**Your objective**
What you write should be an exact repeat of the lines from the one with "Where should I" through the final line below, minus the pictures.

--- Provided information ---

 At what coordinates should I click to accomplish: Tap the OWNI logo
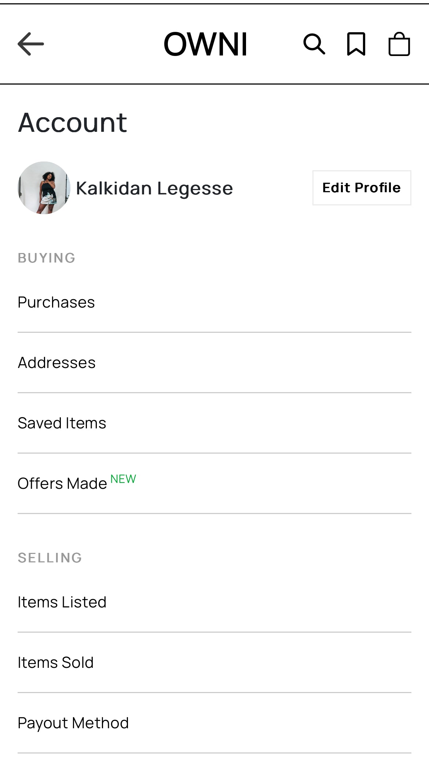pyautogui.click(x=205, y=44)
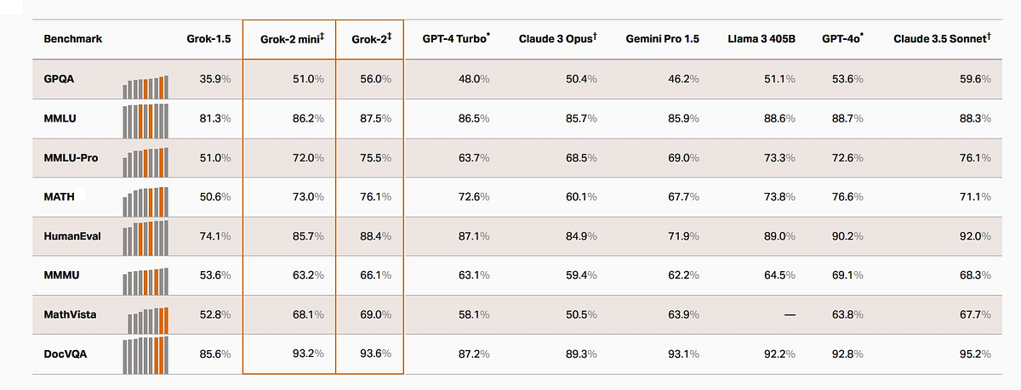Click the DocVQA mini bar chart
The image size is (1021, 390).
146,355
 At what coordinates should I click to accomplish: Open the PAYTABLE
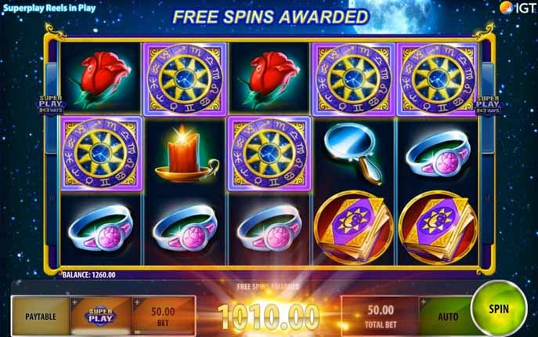(x=41, y=317)
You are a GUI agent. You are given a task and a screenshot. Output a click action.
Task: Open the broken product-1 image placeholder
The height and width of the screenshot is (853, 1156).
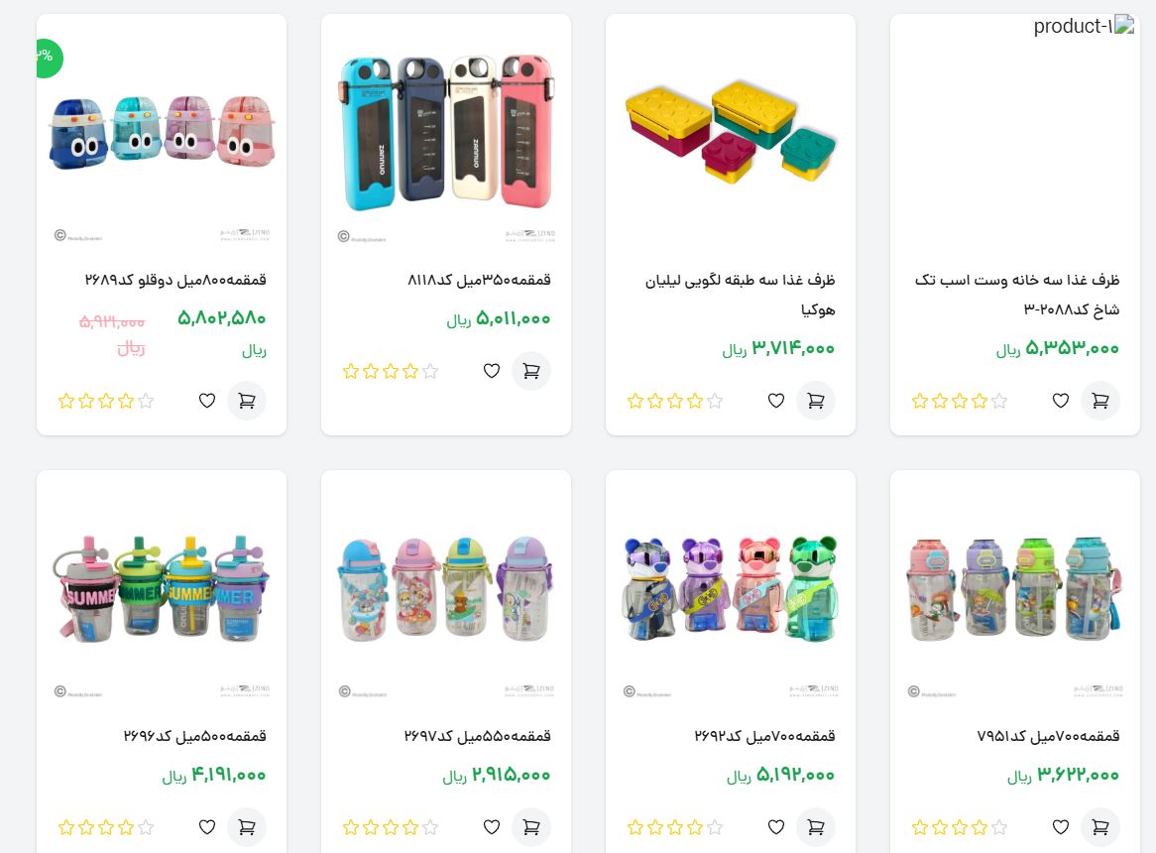(x=1084, y=26)
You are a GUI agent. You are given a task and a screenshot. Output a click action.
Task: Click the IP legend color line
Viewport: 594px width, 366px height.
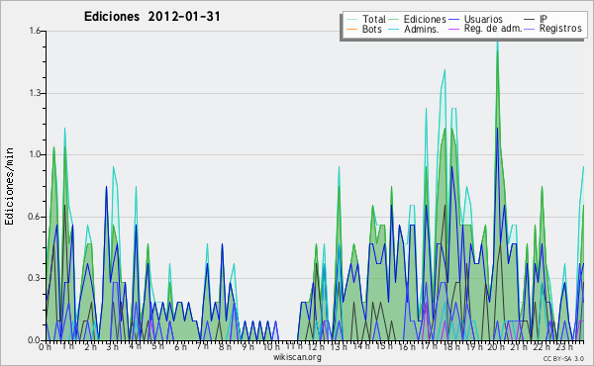(x=530, y=19)
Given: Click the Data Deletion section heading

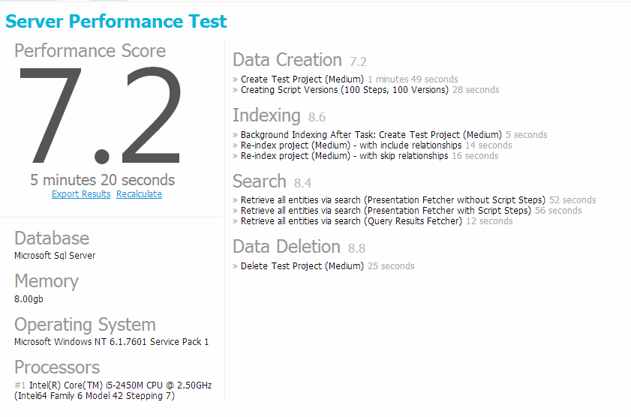Looking at the screenshot, I should coord(287,247).
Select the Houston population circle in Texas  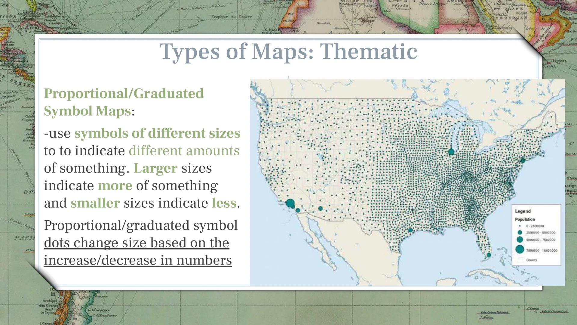[x=410, y=230]
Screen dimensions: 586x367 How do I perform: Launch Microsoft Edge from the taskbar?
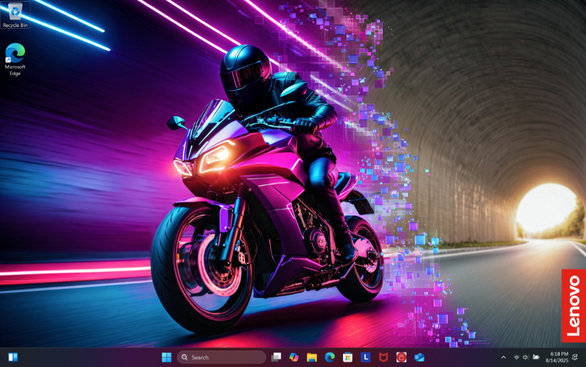(329, 357)
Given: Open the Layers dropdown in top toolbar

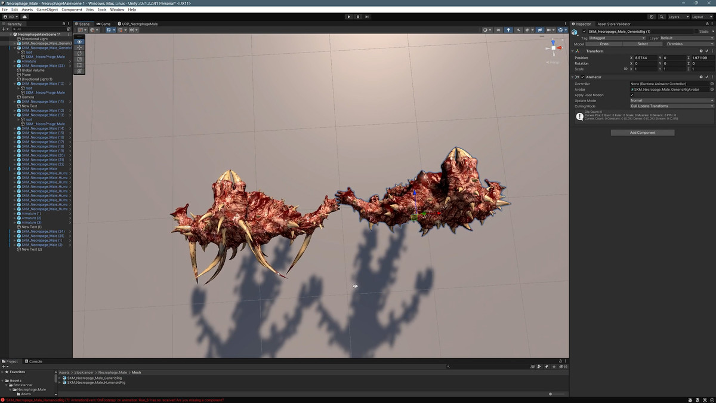Looking at the screenshot, I should [678, 17].
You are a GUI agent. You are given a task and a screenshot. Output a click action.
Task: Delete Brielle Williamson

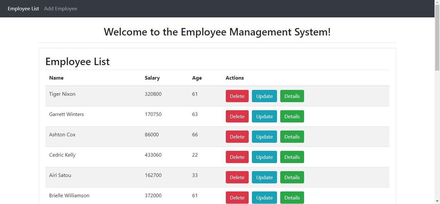tap(237, 198)
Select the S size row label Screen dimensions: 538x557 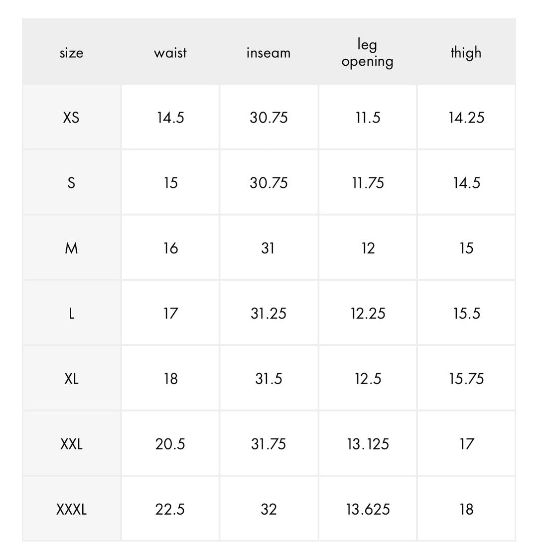point(71,183)
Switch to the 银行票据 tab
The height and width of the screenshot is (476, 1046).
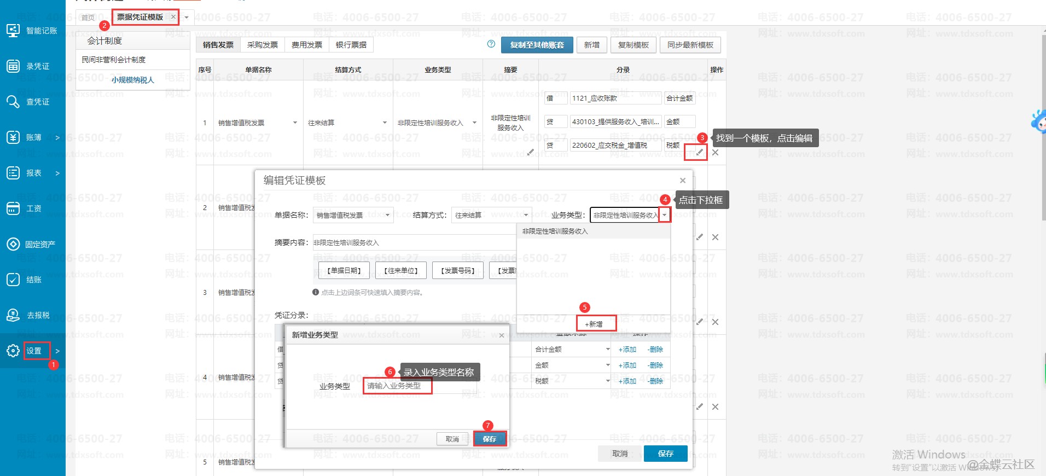(x=351, y=45)
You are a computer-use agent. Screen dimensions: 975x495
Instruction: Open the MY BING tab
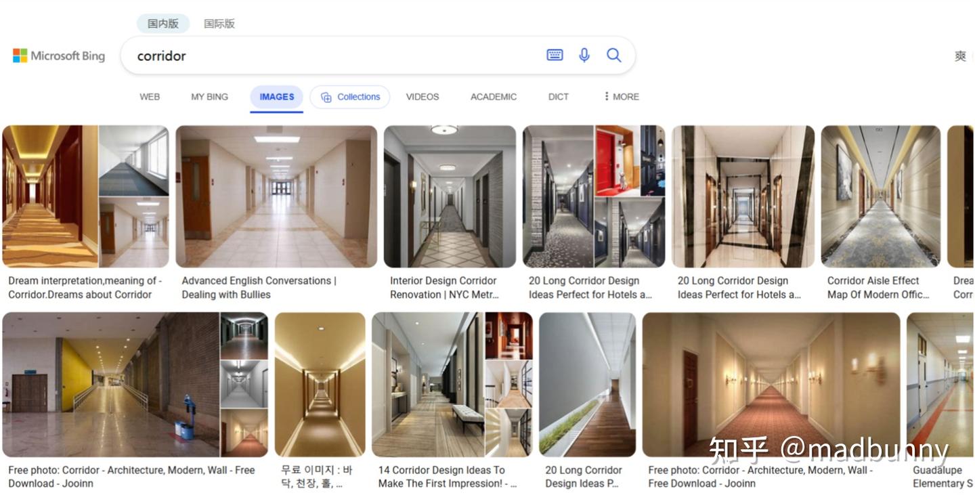pyautogui.click(x=209, y=97)
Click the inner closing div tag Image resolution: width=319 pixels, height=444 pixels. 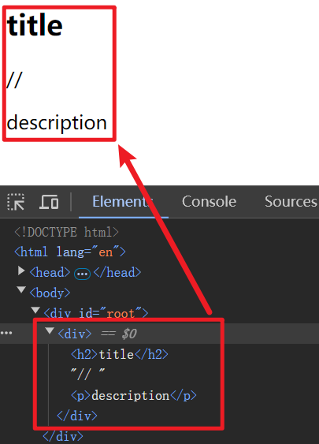[x=77, y=416]
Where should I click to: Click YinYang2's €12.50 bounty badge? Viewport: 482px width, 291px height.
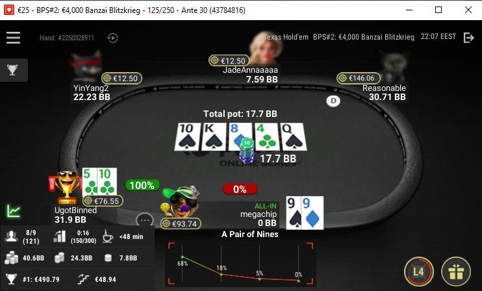click(121, 79)
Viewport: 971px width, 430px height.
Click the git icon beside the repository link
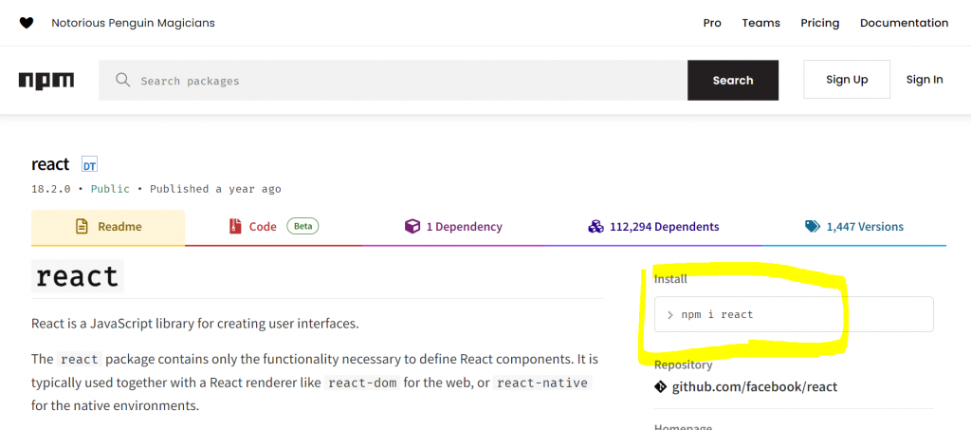[x=661, y=387]
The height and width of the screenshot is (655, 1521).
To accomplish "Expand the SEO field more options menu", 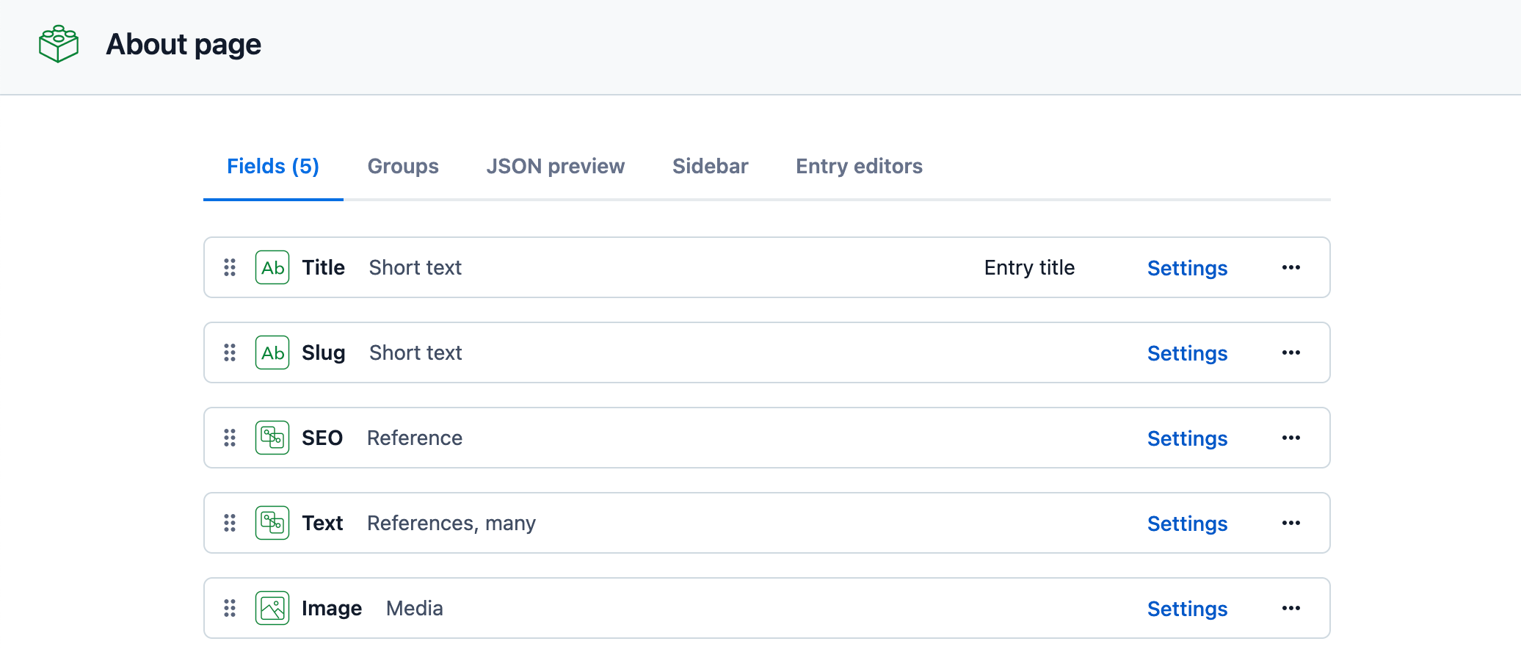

---

**Solution below**
Where should I click to: Click YinYang2's €12.50 bounty badge? Viewport: 482px width, 291px height.
click(121, 79)
Viewport: 971px width, 430px height.
Click the git icon beside the repository link
[x=661, y=387]
The height and width of the screenshot is (655, 1521).
To accomplish "Expand the SEO field more options menu", 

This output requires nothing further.